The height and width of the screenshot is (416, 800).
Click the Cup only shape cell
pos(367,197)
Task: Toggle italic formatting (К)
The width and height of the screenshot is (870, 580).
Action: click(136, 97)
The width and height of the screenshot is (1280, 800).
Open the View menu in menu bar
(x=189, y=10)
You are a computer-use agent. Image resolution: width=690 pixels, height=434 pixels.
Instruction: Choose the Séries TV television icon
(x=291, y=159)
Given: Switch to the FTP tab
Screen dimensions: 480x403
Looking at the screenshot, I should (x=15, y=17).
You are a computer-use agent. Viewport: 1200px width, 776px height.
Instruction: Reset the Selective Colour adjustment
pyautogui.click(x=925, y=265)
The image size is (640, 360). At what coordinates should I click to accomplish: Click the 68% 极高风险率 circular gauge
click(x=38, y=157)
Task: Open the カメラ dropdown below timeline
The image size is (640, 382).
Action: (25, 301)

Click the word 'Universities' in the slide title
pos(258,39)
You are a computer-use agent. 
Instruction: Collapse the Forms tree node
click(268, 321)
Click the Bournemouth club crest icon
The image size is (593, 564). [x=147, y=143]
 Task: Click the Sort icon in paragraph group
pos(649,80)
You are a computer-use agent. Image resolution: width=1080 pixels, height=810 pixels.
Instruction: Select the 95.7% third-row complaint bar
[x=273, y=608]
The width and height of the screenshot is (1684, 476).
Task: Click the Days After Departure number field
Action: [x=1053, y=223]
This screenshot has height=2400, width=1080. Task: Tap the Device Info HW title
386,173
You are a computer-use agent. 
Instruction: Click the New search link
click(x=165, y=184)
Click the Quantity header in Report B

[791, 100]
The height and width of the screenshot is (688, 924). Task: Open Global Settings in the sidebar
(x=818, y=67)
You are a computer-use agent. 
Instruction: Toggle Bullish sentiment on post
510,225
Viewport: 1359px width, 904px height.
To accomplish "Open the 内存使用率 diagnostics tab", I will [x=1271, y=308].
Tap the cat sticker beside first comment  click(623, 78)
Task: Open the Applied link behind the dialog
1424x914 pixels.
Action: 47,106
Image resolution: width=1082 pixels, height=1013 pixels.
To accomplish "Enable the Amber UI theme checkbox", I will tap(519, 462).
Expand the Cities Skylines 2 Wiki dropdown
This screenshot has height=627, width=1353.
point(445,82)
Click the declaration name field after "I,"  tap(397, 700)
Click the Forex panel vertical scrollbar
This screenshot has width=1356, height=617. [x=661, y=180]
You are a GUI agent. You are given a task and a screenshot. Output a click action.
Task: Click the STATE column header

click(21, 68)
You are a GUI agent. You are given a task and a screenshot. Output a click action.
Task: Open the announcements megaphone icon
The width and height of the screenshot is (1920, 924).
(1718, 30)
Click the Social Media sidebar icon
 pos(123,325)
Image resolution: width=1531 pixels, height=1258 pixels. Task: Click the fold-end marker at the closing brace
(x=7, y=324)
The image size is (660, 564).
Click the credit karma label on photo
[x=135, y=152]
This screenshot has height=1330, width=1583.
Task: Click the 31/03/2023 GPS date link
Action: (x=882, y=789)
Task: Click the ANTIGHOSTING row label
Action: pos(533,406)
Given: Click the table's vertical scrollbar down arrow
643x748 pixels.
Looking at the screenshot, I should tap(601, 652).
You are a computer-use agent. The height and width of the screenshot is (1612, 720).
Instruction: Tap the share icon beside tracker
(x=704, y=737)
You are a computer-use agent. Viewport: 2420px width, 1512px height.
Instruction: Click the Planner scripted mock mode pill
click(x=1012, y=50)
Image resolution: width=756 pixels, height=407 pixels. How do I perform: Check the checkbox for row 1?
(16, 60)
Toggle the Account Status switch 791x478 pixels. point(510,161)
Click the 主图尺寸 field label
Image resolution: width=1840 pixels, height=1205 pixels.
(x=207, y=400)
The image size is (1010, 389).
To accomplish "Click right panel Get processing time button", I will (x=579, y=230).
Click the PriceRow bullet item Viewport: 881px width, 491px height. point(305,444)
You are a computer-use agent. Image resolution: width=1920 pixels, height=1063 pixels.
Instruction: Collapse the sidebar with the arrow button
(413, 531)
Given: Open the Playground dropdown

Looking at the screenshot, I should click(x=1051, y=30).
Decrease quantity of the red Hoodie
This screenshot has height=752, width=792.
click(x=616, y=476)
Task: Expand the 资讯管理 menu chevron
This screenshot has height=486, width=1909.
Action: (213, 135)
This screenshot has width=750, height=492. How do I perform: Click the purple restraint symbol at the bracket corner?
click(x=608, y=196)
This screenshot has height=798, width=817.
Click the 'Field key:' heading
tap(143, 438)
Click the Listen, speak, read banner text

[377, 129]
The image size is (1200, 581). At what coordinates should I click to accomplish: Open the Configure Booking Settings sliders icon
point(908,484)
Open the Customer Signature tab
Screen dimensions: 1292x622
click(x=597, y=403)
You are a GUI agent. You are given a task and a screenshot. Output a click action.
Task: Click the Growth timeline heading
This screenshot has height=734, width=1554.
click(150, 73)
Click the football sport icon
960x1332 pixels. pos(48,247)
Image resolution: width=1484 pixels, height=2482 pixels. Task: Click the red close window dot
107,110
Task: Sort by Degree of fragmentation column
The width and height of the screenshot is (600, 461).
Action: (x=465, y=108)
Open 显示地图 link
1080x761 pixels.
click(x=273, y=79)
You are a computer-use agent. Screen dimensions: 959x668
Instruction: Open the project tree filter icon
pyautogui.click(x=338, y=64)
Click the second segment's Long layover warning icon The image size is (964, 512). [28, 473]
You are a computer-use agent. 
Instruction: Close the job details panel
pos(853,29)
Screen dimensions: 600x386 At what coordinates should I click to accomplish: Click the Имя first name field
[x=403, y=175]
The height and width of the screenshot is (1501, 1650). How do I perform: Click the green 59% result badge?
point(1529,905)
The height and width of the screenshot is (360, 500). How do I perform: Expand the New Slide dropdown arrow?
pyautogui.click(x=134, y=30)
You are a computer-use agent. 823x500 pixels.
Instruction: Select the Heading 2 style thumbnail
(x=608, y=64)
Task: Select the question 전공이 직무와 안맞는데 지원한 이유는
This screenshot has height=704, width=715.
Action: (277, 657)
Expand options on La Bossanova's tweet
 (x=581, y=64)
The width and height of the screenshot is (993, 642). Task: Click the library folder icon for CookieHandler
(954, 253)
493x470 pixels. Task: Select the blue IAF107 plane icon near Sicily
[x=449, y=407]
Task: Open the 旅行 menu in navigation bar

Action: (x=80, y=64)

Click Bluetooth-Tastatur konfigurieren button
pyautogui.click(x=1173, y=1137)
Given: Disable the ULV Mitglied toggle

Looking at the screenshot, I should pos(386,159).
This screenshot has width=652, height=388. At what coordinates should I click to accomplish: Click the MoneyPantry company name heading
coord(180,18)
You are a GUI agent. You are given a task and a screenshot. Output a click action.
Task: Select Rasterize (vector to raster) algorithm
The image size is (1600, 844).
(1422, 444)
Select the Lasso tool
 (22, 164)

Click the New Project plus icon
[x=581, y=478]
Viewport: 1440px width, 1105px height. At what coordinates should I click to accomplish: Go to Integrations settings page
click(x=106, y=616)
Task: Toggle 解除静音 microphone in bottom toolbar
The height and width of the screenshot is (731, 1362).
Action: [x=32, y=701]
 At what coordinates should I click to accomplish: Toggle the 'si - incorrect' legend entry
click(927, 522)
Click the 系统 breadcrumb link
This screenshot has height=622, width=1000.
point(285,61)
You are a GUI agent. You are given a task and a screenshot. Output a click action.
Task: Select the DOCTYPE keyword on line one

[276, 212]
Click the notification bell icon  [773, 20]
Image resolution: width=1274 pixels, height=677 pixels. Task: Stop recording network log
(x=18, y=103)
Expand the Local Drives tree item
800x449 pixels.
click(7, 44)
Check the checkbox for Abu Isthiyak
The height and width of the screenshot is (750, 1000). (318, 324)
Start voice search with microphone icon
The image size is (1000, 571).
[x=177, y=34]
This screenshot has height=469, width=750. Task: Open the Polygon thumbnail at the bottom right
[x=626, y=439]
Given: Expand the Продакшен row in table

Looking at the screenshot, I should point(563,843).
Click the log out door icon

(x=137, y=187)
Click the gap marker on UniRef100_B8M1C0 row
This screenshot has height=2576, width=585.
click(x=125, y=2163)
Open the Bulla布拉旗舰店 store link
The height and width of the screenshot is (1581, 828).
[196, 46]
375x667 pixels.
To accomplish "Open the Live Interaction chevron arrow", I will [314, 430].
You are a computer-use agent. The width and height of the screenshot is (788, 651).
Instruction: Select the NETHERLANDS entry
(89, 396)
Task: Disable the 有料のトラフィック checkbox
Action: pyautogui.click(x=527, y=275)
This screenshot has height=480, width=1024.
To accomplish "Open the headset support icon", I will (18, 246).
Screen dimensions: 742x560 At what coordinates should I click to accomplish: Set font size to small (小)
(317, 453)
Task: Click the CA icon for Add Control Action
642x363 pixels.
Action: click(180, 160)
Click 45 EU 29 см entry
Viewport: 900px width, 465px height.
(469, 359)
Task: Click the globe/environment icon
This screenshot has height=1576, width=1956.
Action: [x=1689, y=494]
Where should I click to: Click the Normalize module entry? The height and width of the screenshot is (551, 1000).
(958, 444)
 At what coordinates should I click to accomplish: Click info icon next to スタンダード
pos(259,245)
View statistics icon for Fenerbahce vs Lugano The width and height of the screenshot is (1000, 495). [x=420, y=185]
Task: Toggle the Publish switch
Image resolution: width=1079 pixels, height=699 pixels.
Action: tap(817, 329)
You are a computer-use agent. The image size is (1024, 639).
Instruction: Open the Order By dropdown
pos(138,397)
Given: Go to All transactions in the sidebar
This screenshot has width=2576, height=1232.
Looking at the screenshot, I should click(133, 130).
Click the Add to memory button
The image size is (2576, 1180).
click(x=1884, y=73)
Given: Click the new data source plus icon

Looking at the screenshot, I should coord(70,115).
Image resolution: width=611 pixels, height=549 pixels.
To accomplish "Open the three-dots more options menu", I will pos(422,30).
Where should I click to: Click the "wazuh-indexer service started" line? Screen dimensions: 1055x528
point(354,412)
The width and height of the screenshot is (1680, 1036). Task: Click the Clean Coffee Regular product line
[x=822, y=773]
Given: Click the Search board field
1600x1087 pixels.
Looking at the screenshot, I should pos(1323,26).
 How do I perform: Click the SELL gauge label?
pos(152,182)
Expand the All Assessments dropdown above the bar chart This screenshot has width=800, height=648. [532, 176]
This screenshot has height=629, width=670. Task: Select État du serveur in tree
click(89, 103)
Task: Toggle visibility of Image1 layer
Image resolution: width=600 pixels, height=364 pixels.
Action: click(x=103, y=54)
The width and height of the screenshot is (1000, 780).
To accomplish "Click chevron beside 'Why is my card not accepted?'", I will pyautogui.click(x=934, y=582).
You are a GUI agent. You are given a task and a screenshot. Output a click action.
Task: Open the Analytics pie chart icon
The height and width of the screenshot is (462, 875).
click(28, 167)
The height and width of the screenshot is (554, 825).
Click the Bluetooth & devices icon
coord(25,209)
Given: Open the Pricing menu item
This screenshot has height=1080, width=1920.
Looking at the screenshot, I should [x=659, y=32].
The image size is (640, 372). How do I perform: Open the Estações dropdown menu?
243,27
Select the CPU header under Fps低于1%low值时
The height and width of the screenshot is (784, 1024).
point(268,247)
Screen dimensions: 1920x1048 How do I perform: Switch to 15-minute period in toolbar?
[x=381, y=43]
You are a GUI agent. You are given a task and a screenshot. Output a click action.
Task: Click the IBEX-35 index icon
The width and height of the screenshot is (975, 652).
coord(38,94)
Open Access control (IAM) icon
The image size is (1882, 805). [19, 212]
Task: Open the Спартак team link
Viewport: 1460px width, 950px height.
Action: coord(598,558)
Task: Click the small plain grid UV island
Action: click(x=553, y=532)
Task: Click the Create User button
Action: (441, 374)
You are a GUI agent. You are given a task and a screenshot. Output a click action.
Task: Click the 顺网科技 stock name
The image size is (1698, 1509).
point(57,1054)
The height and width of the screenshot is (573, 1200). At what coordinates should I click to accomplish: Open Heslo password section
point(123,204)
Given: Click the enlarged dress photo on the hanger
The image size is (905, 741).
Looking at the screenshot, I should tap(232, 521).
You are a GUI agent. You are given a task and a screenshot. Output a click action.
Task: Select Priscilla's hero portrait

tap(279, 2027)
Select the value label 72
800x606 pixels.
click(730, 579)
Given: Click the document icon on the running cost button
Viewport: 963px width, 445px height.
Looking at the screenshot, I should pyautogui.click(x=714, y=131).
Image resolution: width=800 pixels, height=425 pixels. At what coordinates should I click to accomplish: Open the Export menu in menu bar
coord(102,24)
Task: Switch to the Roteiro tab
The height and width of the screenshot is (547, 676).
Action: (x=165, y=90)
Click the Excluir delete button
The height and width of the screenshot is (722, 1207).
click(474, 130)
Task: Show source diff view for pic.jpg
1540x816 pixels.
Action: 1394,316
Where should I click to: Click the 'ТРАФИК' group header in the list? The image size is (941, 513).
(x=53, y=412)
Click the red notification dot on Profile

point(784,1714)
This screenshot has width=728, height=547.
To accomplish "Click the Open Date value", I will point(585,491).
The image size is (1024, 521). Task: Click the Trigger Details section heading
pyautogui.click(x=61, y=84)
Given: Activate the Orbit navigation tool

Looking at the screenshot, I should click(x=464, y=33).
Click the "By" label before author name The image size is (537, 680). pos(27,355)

Activity: From the material above, return every line that contains "chevron".

Solution below:
Task: Expand the 资讯管理 menu chevron
To accomplish "Open the Live Interaction chevron arrow", I will [314, 430].
To accomplish "Click chevron beside 'Why is my card not accepted?'", I will pyautogui.click(x=934, y=582).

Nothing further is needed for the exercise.